# FWIW government has removed the requirement to get planning approval to enclose a balcony



## NickZ (Jun 26, 2009)

Basically if you follow some pretty simple rules you can now put glass up to enclose your balcony without town approval.

I'm afraid to ask how much it'll cost me but I'll likely do it for the larger balcony. Figure most of the winter the bedroom and bathroom won't need much if any heat. Am worried it'll turn everything into an oven come summer.


----------



## modicasa (May 29, 2021)

It cant be permanent, so the idea is that you take it down in the summer. It means you can use policarbonate instead of glass.


----------



## NickZ (Jun 26, 2009)

Are you sure? The impression I got is it would be permanent.


----------



## modicasa (May 29, 2021)

If it was permanent it would change the cubatura of the property and require a concessione. So any windows must be amovibile. How 'amovibile' depends on how people choose to get around this requirement!


----------



## NickZ (Jun 26, 2009)

The impression I got is they decided just the windows didn't increase square metres. Non of the newspaper articles have mentioned removing the windows.


----------



## modicasa (May 29, 2021)

Rivoluzione balconi e verande, da oggi si possono chiudere senza permessi


Un emendamento al dl Aiuti bis modifica il Testo unico dell’edilizia facendo rientrare le installazioni di vetrate nei balconi tra gli interventi di edilizia libera.




quifinanza.it





Per essere installate senza alcuna autorizzazione, le vetrate devono rispondere a due condizioni:

non devono delimitare spazi stabilmente chiusi che comportino una variazione di volumi e superfici o cambiamenti nella destinazione d’uso dell’immobile da superfici accessorie a superfici utili
devono mantenere il profilo estetico dell’edificio.


----------



## NickZ (Jun 26, 2009)

That's similar to the other reports I've read. I found this from Altalex



https://www.altalex.com/documents/2022/09/26/aiuti-bis-edilizia-libera-installazione-vetrate-panoramiche-amovibili-libera



that discusses potential legal issues. I don't really see a reason to take them down. The structure just needs to be openable and not a new wall.


----------

---*---

## What to do
(1) Answer these questions from the balcony thread:
(a) Which rooms does NickZ expect to need little or no heat in winter?
(b) According to modicasa, what would happen if the enclosure were permanent?
(c) Which source does NickZ say discusses potential legal issues?
(2) Quote the balcony thread word for word, starting with "I'm afraid to" and going on through "instead of glass.".
The rows that follow are separate material and have nothing to do with the balcony thread.

---*---

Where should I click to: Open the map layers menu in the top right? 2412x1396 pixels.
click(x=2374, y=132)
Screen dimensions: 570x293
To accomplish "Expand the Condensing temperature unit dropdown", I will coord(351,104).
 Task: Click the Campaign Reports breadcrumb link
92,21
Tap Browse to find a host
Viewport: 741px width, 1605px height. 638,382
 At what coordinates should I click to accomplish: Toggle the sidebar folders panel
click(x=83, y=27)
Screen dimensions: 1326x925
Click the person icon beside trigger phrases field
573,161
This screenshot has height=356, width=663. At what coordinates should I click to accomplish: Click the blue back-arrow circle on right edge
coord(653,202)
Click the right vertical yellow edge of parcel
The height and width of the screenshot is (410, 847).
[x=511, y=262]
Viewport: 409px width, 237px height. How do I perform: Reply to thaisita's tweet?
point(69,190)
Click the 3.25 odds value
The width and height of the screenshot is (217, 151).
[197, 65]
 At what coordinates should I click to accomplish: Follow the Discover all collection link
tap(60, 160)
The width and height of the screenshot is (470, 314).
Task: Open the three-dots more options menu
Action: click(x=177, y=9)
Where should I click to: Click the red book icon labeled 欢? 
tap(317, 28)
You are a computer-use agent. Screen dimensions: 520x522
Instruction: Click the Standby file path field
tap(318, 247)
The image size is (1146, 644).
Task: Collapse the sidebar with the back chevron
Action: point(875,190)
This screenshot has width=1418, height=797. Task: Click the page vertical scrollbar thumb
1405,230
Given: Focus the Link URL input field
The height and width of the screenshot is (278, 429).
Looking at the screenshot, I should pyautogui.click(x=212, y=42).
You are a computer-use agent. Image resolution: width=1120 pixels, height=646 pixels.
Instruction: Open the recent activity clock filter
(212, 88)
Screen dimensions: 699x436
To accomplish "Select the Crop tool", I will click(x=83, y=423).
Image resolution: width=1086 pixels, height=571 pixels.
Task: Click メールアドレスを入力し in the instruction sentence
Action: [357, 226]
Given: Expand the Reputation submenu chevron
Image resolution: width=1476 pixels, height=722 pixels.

---*---

## Responses by task
(1)
(a) The bedroom and bathroom.
(b) It would change the cubatura of the property and require a concessione.
(c) Altalex.

(2)
I'm afraid to ask how much it'll cost me but I'll likely do it for the larger balcony. Figure most of the winter the bedroom and bathroom won't need much if any heat. Am worried it'll turn everything into an oven come summer.


----------



## modicasa (May 29, 2021)

It cant be permanent, so the idea is that you take it down in the summer. It means you can use policarbonate instead of glass.